Wednesday, May 12, 2010

How To Make A Pug Cake


I did a pug groom’s cake last week, so I thought I’d post some basic photos of the steps I took to make it.

The first thing you need to do is cut the cakes and get the basic dog shape. It’s helpful to go online to get pictures of the specific breed in the position you want it to be in, since every dog sits and lies down in a different way. For this one I used a sheet plus a couple of small rounds to stack for the head, then I carved them into shape and crumb-coated the whole thing. There are no dowels or supports needed for this one since it wasn’t too tall, and none of the cakes are overhanging ones underneath them.




After the crumb coat is on, put some fondant rolls on the areas where there needs to be details that come from depth. Pugs obviously have a lot of wrinkles, so I put small rolls of fondant on the areas where the skin would be protruding on the dog. Don’t make the rolls too big, because the fondant is going to cover it, and whatever is under it will be increased in size once the whole thing is covered.






Next, cover the cake and press the fondant into the shapes that you want, using the rolls underneath as a guide to getting the right features. I added fondant ears at this point, but not the eyes yet.

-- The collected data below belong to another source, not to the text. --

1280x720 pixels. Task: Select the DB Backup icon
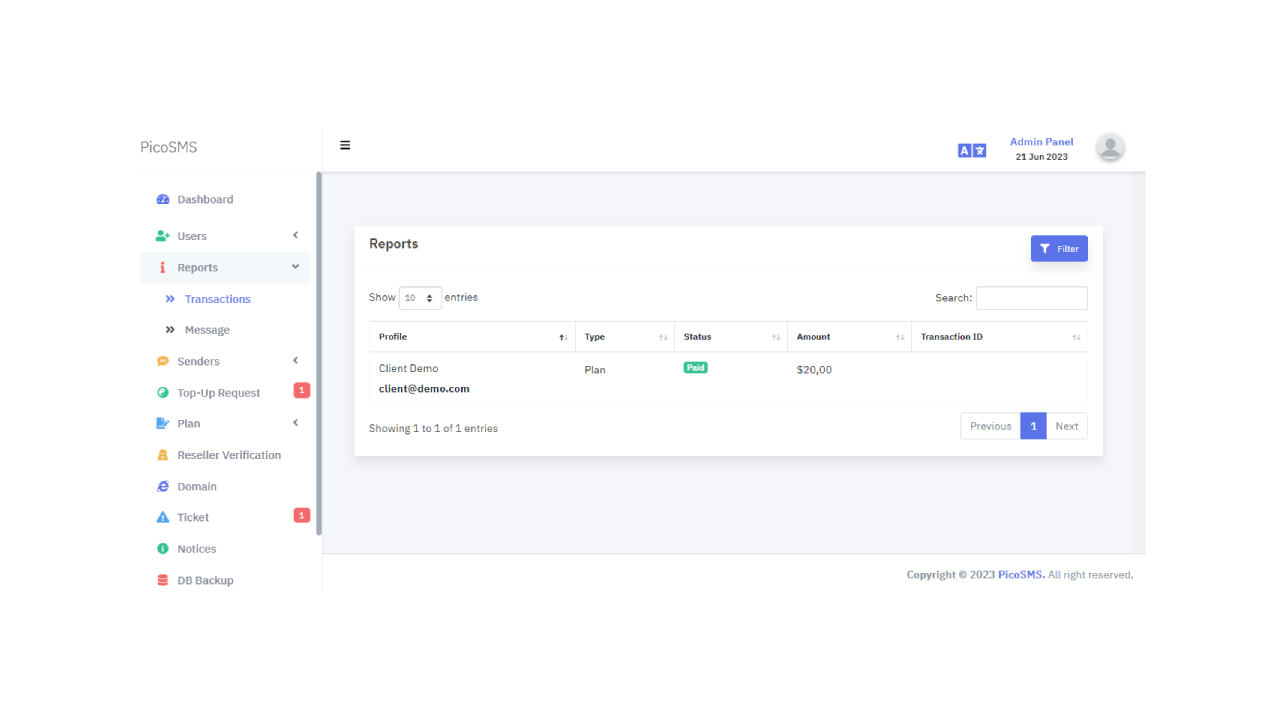pos(162,580)
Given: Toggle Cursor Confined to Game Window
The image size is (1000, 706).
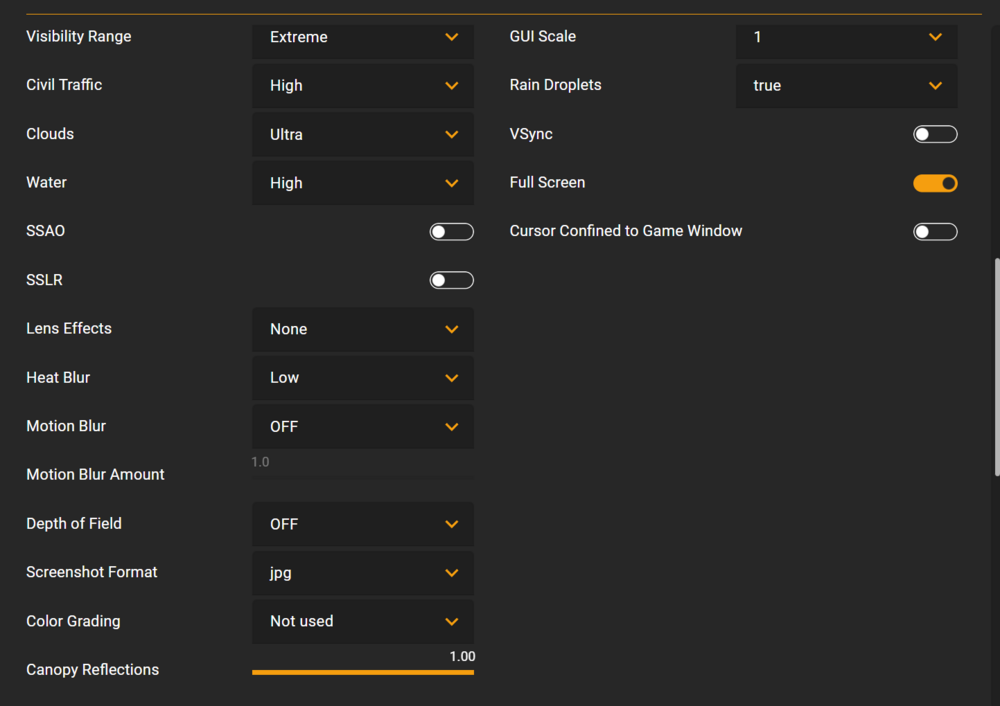Looking at the screenshot, I should (x=935, y=232).
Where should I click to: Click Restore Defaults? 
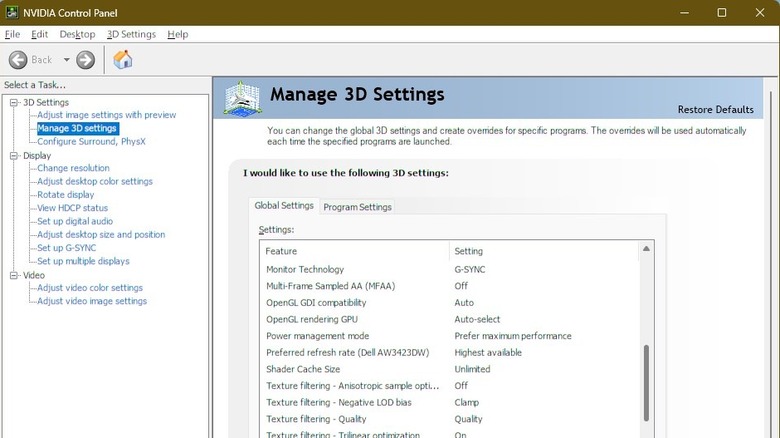click(x=715, y=109)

Now airbrush the dog the color that you want. This pug was a fawn one, so I used a little ivory food coloring thinned out in vodka. If I was making a black pug I’d use black fondant to cover the cake instead of airbrushing the color on, because that would be a heinous mess. If you don’t have an airbrush you can do this with a good-quality paintbrush (make sure that the hairs don’t fall out, don’t use a cheap brush!) or a foam paintbrush and food coloring.

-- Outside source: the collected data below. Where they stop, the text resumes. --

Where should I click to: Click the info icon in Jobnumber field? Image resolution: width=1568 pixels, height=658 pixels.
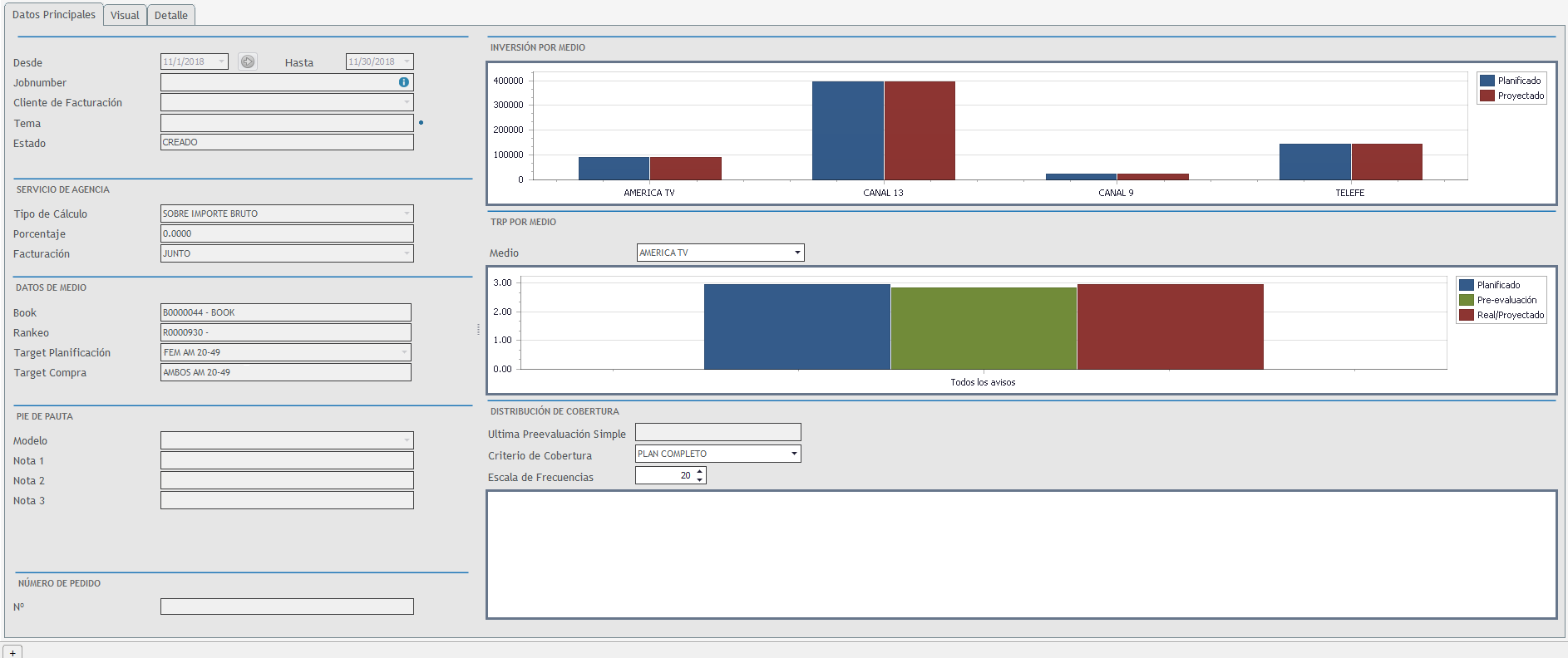403,82
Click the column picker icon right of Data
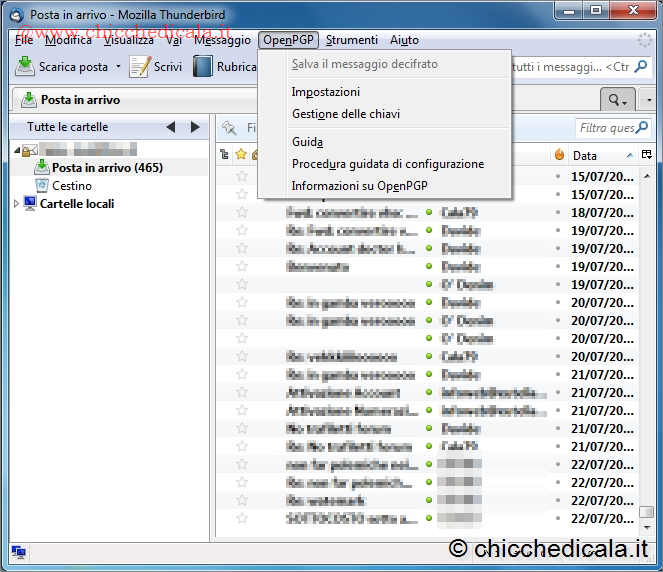The height and width of the screenshot is (572, 663). 647,155
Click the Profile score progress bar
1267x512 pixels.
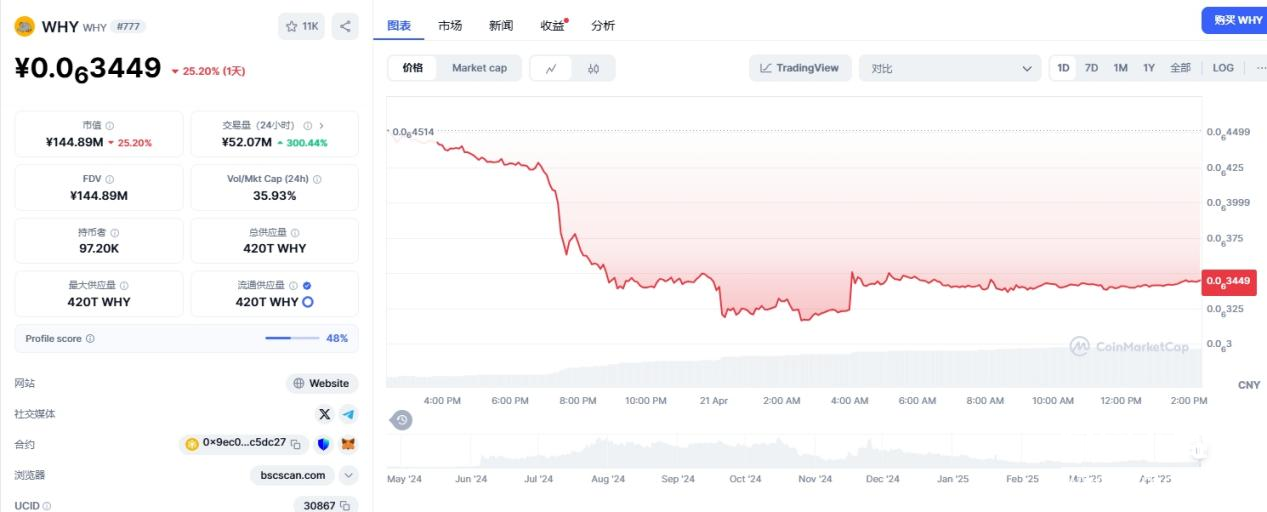click(x=291, y=338)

Airbrush in the details, including shadowing, and then add the eyeballs. I put another roll of fondant over the eyes at this point, too, for the little eyelids. The cake will look shiny because of the food coloring on it, but once it dries the shine will go away. DO NOT TOUCH the cake while it’s shiny, or the color will wipe off!





I use a paintbrush to do the eyes on dog cakes, not the airbrush. Small details like
that need to be done with a more precise color than the airbrush can give you. Once that’s done, you can add any details, like toys or a collar, or in this case, a tongue. I wanted to give him a snaggletooth, but that would be for a bulldog, not a pug, oh well.

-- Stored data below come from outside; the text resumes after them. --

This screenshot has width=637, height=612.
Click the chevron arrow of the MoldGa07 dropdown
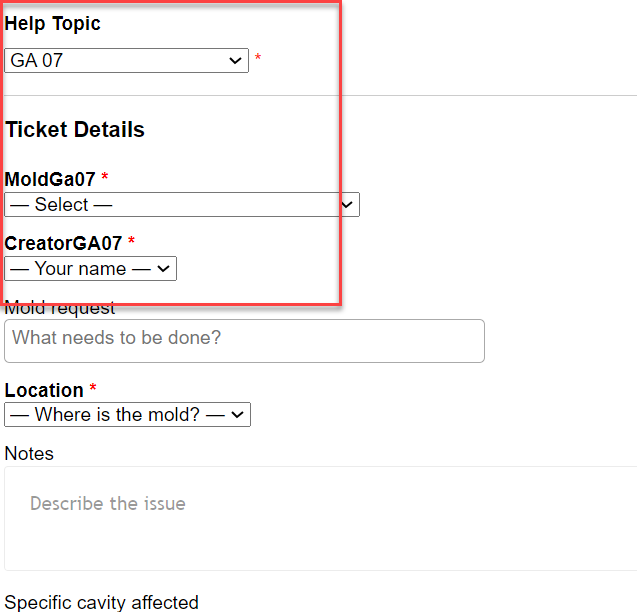pos(348,205)
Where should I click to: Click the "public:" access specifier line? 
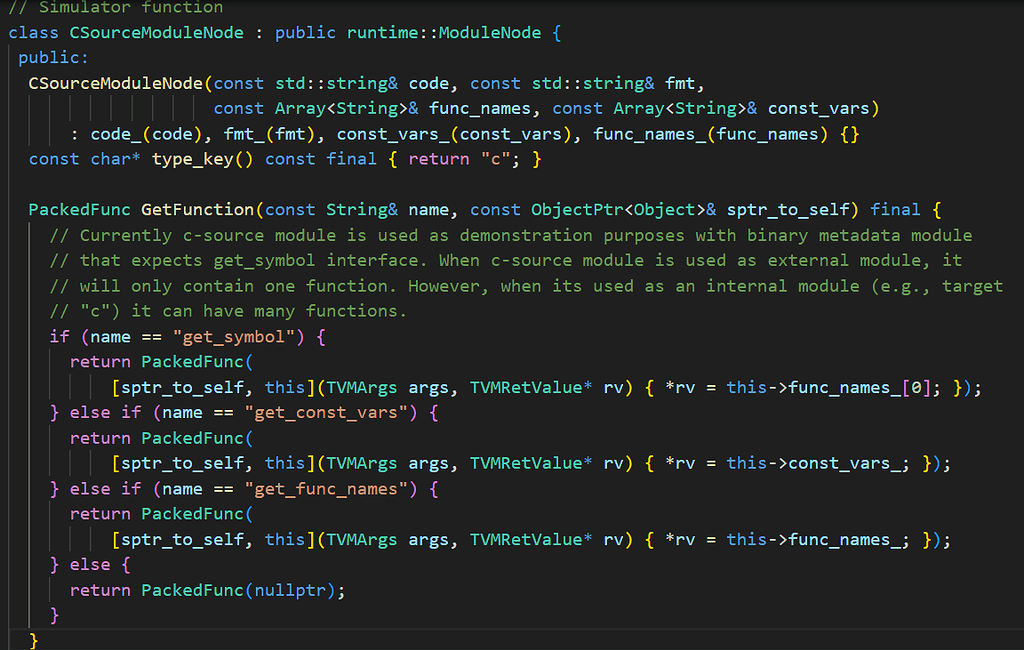pos(53,58)
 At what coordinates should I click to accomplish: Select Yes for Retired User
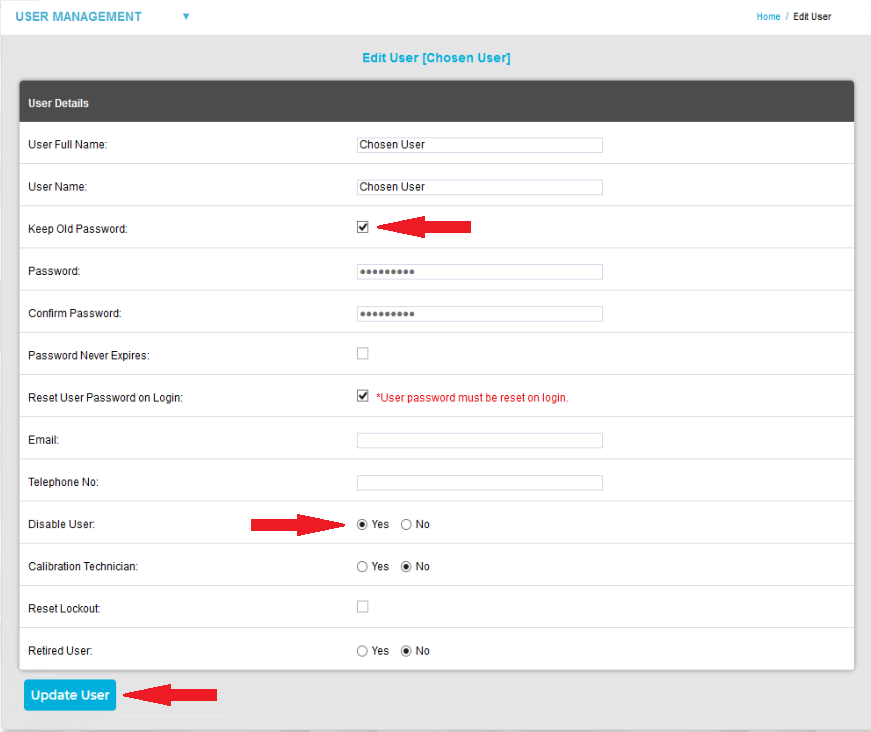[363, 651]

 Kara Buntin owns A Cake To Remember LLC in Richmond VA, and cake supplies online at www.acaketoremember.com and www.acaketoremember.etsy.com

13 comments:

Diana Viera said...

That is too cute!

Yuma Cake! said...

Kara-that's awesome!!

Pam said...

I was sent here by my neighbor and our mutual friend in RI. I have a pug, Pearl, and she thought I might appreciate this adorable cake. She was right! Too cute.

Anonymous said...

awesome fantastic job kara! thanks for the tips :D
cindy

Uniqueask said...

This is absoutely awesome.

cakesbybarbara said...

awesome!

Jenniffer said...

Wow! This looks great! I have a sculpted bulldog cakes on the books and I am a little nervous. I will be using some of your tips for sure!!

Kara said...
This comment has been removed by the author.
Kara said...

Too many typos...I had said that you should just make sure to look at a lot of pictures of the dog before you do the cake, since they all sit/stand/lie down differently, and if you don't get the basic proportions right it ends up looking like a different breed!

Selena Ze Arteest said...

He is alive!

Unknown said...

How many layers precisely ?

Kara Buntin said...

I'm not sure, it would depend on how much cake you neeed to end up with. I do each one on a case-by case basis but this looks like I used a 9x13 plus a 7x11 trimmed down, and a few round ones for the head.

Kara Buntin said...

I'm not sure, it would depend on how much cake you neeed to end up with. I do each one on a case-by case basis but this looks like I used a 9x13 plus a 7x11 trimmed down, and a few round ones for the head.